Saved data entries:
---

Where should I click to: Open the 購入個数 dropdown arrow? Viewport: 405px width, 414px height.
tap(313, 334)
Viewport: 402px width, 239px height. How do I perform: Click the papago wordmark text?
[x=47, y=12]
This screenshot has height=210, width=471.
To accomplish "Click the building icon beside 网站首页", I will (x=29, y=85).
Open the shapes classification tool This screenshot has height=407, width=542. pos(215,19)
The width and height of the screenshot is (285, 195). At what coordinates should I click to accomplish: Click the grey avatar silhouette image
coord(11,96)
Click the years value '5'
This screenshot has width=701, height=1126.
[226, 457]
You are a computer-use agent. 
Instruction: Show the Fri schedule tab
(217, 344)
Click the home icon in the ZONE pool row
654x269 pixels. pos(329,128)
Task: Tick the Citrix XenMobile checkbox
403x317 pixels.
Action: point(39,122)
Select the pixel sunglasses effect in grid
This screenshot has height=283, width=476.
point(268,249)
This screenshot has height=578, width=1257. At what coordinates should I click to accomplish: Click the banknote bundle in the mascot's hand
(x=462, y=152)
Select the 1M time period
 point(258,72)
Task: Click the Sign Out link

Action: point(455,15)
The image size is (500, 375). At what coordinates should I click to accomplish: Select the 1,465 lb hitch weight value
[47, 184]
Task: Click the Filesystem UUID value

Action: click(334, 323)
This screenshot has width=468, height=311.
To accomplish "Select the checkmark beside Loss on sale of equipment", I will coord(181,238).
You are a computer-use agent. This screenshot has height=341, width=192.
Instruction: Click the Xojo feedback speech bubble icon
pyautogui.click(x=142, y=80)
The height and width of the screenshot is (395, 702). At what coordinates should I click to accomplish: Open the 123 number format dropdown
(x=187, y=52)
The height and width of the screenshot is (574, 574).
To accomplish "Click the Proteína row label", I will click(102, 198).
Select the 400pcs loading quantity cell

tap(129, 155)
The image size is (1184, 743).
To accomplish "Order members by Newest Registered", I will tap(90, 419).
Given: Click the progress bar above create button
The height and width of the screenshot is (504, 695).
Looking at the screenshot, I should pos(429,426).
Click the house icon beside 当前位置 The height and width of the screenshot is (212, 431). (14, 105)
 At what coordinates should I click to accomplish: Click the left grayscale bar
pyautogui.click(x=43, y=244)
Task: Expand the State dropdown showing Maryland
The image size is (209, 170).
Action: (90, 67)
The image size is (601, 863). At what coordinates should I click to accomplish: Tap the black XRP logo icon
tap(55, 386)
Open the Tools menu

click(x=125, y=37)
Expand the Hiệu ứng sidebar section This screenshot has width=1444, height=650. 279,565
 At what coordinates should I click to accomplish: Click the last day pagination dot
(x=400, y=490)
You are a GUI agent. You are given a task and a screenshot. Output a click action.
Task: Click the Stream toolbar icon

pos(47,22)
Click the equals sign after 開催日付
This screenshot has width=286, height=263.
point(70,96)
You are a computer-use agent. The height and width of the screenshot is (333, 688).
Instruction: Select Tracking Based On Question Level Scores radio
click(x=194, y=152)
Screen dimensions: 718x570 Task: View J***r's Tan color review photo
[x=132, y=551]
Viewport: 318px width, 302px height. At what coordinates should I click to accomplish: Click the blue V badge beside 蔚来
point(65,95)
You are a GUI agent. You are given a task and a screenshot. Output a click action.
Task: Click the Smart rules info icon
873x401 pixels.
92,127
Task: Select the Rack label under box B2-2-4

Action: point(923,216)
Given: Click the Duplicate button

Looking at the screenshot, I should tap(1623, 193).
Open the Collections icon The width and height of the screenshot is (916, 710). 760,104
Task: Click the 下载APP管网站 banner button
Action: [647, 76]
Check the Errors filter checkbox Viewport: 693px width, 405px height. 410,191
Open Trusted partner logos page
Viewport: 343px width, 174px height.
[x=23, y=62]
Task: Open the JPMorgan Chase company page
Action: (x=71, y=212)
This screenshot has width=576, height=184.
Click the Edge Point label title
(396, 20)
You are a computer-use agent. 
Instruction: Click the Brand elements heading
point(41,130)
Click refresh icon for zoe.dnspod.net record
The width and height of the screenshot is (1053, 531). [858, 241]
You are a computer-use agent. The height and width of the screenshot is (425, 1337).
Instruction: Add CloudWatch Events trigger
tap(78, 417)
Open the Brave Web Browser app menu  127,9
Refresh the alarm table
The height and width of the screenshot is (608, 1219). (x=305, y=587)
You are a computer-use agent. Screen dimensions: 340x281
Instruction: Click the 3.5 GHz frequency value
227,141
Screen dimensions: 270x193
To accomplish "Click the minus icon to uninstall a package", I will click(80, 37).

---

Your assignment:
An exact restatement of the data is required.

Solved problem:
Where should I click to: Open the 購入個数 dropdown arrow? Viewport: 405px width, 414px height.
tap(313, 334)
Viewport: 402px width, 239px height. How do I perform: Click the papago wordmark text?
[x=47, y=12]
This screenshot has height=210, width=471.
To accomplish "Click the building icon beside 网站首页", I will (x=29, y=85).
Open the shapes classification tool This screenshot has height=407, width=542. pos(215,19)
The width and height of the screenshot is (285, 195). At what coordinates should I click to accomplish: Click the grey avatar silhouette image
coord(11,96)
Click the years value '5'
This screenshot has width=701, height=1126.
[226, 457]
You are a computer-use agent. 
Instruction: Show the Fri schedule tab
(217, 344)
Click the home icon in the ZONE pool row
654x269 pixels. pos(329,128)
Task: Tick the Citrix XenMobile checkbox
403x317 pixels.
Action: point(39,122)
Select the pixel sunglasses effect in grid
This screenshot has height=283, width=476.
point(268,249)
This screenshot has height=578, width=1257. At what coordinates should I click to accomplish: Click the banknote bundle in the mascot's hand
(x=462, y=152)
Select the 1M time period
 point(258,72)
Task: Click the Sign Out link

Action: point(455,15)
The image size is (500, 375). At what coordinates should I click to accomplish: Select the 1,465 lb hitch weight value
[47, 184]
Task: Click the Filesystem UUID value

Action: click(334, 323)
This screenshot has width=468, height=311.
To accomplish "Select the checkmark beside Loss on sale of equipment", I will coord(181,238).
You are a computer-use agent. This screenshot has height=341, width=192.
Instruction: Click the Xojo feedback speech bubble icon
pyautogui.click(x=142, y=80)
The height and width of the screenshot is (395, 702). At what coordinates should I click to accomplish: Open the 123 number format dropdown
(x=187, y=52)
The height and width of the screenshot is (574, 574).
To accomplish "Click the Proteína row label", I will click(102, 198).
Select the 400pcs loading quantity cell

tap(129, 155)
The image size is (1184, 743).
To accomplish "Order members by Newest Registered", I will tap(90, 419).
Given: Click the progress bar above create button
The height and width of the screenshot is (504, 695).
Looking at the screenshot, I should pos(429,426).
Click the house icon beside 当前位置 The height and width of the screenshot is (212, 431). (14, 105)
 At what coordinates should I click to accomplish: Click the left grayscale bar
pyautogui.click(x=43, y=244)
Task: Expand the State dropdown showing Maryland
The image size is (209, 170).
Action: (90, 67)
The image size is (601, 863). At what coordinates should I click to accomplish: Tap the black XRP logo icon
tap(55, 386)
Open the Tools menu

click(x=125, y=37)
Expand the Hiệu ứng sidebar section This screenshot has width=1444, height=650. 279,565
 At what coordinates should I click to accomplish: Click the last day pagination dot
(x=400, y=490)
You are a GUI agent. You are given a task and a screenshot. Output a click action.
Task: Click the Stream toolbar icon

pos(47,22)
Click the equals sign after 開催日付
This screenshot has width=286, height=263.
point(70,96)
You are a computer-use agent. The height and width of the screenshot is (333, 688).
Instruction: Select Tracking Based On Question Level Scores radio
click(x=194, y=152)
Screen dimensions: 718x570 Task: View J***r's Tan color review photo
[x=132, y=551]
Viewport: 318px width, 302px height. At what coordinates should I click to accomplish: Click the blue V badge beside 蔚来
point(65,95)
You are a GUI agent. You are given a task and a screenshot. Output a click action.
Task: Click the Smart rules info icon
873x401 pixels.
92,127
Task: Select the Rack label under box B2-2-4

Action: point(923,216)
Given: Click the Duplicate button

Looking at the screenshot, I should tap(1623, 193).
Open the Collections icon The width and height of the screenshot is (916, 710). 760,104
Task: Click the 下载APP管网站 banner button
Action: [647, 76]
Check the Errors filter checkbox Viewport: 693px width, 405px height. 410,191
Open Trusted partner logos page
Viewport: 343px width, 174px height.
[x=23, y=62]
Task: Open the JPMorgan Chase company page
Action: (x=71, y=212)
This screenshot has width=576, height=184.
Click the Edge Point label title
(396, 20)
You are a computer-use agent. 
Instruction: Click the Brand elements heading
point(41,130)
Click refresh icon for zoe.dnspod.net record
The width and height of the screenshot is (1053, 531). [858, 241]
You are a computer-use agent. The height and width of the screenshot is (425, 1337).
Instruction: Add CloudWatch Events trigger
tap(78, 417)
Open the Brave Web Browser app menu  127,9
Refresh the alarm table
The height and width of the screenshot is (608, 1219). (x=305, y=587)
You are a computer-use agent. Screen dimensions: 340x281
Instruction: Click the 3.5 GHz frequency value
227,141
Screen dimensions: 270x193
To accomplish "Click the minus icon to uninstall a package", I will click(80, 37).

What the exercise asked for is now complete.